▶ _WHAT IS EXPECTED_:
In full and unchanged, output the entries that follow.

▶ _DATA_:
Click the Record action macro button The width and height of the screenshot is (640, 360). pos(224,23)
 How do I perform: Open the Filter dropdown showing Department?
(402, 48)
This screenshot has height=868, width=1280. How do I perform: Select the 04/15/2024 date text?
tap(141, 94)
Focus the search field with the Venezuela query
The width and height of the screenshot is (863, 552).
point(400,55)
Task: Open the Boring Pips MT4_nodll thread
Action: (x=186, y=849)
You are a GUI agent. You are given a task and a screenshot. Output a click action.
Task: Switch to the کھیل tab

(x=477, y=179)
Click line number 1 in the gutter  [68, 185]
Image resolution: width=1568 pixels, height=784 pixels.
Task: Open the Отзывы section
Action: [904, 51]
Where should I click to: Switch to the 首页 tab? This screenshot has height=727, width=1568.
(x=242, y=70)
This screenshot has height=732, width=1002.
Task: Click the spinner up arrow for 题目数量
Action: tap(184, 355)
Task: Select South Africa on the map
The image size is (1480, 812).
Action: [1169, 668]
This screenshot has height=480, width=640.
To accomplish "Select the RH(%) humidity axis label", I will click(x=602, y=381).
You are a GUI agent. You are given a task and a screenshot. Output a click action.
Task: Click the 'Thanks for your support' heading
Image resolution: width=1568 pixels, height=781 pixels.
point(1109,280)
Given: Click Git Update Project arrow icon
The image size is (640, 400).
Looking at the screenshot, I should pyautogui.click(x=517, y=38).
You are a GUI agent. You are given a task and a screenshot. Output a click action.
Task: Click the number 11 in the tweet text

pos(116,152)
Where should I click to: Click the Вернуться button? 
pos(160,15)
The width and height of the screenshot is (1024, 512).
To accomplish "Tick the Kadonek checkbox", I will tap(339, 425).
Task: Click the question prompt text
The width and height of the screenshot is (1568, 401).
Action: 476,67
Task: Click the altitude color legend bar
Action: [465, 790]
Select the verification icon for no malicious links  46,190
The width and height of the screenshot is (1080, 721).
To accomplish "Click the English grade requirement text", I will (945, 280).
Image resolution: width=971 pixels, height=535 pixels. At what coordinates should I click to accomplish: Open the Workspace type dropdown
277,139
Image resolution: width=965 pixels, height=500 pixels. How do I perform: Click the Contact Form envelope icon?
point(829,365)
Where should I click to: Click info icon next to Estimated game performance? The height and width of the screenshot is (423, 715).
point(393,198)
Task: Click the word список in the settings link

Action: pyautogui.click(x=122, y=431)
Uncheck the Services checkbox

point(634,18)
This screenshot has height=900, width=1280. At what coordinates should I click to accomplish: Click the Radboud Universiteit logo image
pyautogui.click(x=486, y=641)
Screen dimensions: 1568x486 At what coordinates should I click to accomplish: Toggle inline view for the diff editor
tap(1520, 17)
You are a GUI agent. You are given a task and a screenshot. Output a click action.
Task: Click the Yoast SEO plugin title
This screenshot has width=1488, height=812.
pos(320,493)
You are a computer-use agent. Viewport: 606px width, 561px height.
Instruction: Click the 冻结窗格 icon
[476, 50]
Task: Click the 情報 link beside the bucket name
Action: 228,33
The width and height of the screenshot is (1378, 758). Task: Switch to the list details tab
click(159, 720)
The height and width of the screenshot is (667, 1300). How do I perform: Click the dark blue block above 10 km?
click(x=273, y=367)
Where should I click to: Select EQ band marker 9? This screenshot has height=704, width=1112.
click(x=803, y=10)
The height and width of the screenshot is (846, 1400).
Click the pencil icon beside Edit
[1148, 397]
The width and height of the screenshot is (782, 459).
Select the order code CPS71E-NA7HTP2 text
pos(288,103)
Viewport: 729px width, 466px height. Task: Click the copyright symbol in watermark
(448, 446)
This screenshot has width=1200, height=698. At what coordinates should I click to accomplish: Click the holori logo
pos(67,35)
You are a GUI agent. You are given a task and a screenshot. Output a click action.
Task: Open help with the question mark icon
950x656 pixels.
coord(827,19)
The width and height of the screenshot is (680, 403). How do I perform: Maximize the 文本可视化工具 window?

▶ _THE COMPLETED TASK_:
Click the Record action macro button The width and height of the screenshot is (640, 360). pos(224,23)
 How do I perform: Open the Filter dropdown showing Department?
(402, 48)
This screenshot has height=868, width=1280. How do I perform: Select the 04/15/2024 date text?
tap(141, 94)
Focus the search field with the Venezuela query
The width and height of the screenshot is (863, 552).
point(400,55)
Task: Open the Boring Pips MT4_nodll thread
Action: (x=186, y=849)
You are a GUI agent. You are given a task and a screenshot. Output a click action.
Task: Switch to the کھیل tab

(x=477, y=179)
Click line number 1 in the gutter  [68, 185]
Image resolution: width=1568 pixels, height=784 pixels.
Task: Open the Отзывы section
Action: [904, 51]
Where should I click to: Switch to the 首页 tab? This screenshot has height=727, width=1568.
(x=242, y=70)
This screenshot has height=732, width=1002.
Task: Click the spinner up arrow for 题目数量
Action: tap(184, 355)
Task: Select South Africa on the map
The image size is (1480, 812).
Action: [1169, 668]
This screenshot has height=480, width=640.
To accomplish "Select the RH(%) humidity axis label", I will click(x=602, y=381).
You are a GUI agent. You are given a task and a screenshot. Output a click action.
Task: Click the 'Thanks for your support' heading
Image resolution: width=1568 pixels, height=781 pixels.
point(1109,280)
Given: Click Git Update Project arrow icon
The image size is (640, 400).
Looking at the screenshot, I should pyautogui.click(x=517, y=38).
You are a GUI agent. You are given a task and a screenshot. Output a click action.
Task: Click the number 11 in the tweet text

pos(116,152)
Where should I click to: Click the Вернуться button? 
pos(160,15)
The width and height of the screenshot is (1024, 512).
To accomplish "Tick the Kadonek checkbox", I will tap(339, 425).
Task: Click the question prompt text
The width and height of the screenshot is (1568, 401).
Action: 476,67
Task: Click the altitude color legend bar
Action: [465, 790]
Select the verification icon for no malicious links  46,190
The width and height of the screenshot is (1080, 721).
To accomplish "Click the English grade requirement text", I will (945, 280).
Image resolution: width=971 pixels, height=535 pixels. At what coordinates should I click to accomplish: Open the Workspace type dropdown
277,139
Image resolution: width=965 pixels, height=500 pixels. How do I perform: Click the Contact Form envelope icon?
point(829,365)
Where should I click to: Click info icon next to Estimated game performance? The height and width of the screenshot is (423, 715).
point(393,198)
Task: Click the word список in the settings link

Action: pyautogui.click(x=122, y=431)
Uncheck the Services checkbox

point(634,18)
This screenshot has height=900, width=1280. At what coordinates should I click to accomplish: Click the Radboud Universiteit logo image
pyautogui.click(x=486, y=641)
Screen dimensions: 1568x486 At what coordinates should I click to accomplish: Toggle inline view for the diff editor
tap(1520, 17)
You are a GUI agent. You are given a task and a screenshot. Output a click action.
Task: Click the Yoast SEO plugin title
This screenshot has width=1488, height=812.
pos(320,493)
You are a computer-use agent. Viewport: 606px width, 561px height.
Instruction: Click the 冻结窗格 icon
[476, 50]
Task: Click the 情報 link beside the bucket name
Action: 228,33
The width and height of the screenshot is (1378, 758). Task: Switch to the list details tab
click(159, 720)
The height and width of the screenshot is (667, 1300). How do I perform: Click the dark blue block above 10 km?
click(x=273, y=367)
Where should I click to: Select EQ band marker 9? This screenshot has height=704, width=1112.
click(x=803, y=10)
The height and width of the screenshot is (846, 1400).
Click the pencil icon beside Edit
[1148, 397]
The width and height of the screenshot is (782, 459).
Select the order code CPS71E-NA7HTP2 text
pos(288,103)
Viewport: 729px width, 466px height. Task: Click the copyright symbol in watermark
(448, 446)
This screenshot has width=1200, height=698. At what coordinates should I click to accomplish: Click the holori logo
pos(67,35)
You are a GUI agent. You are given a task and a screenshot. Output a click action.
Task: Open help with the question mark icon
950x656 pixels.
coord(827,19)
The width and height of the screenshot is (680, 403). How do I perform: Maximize the 文本可视化工具 window?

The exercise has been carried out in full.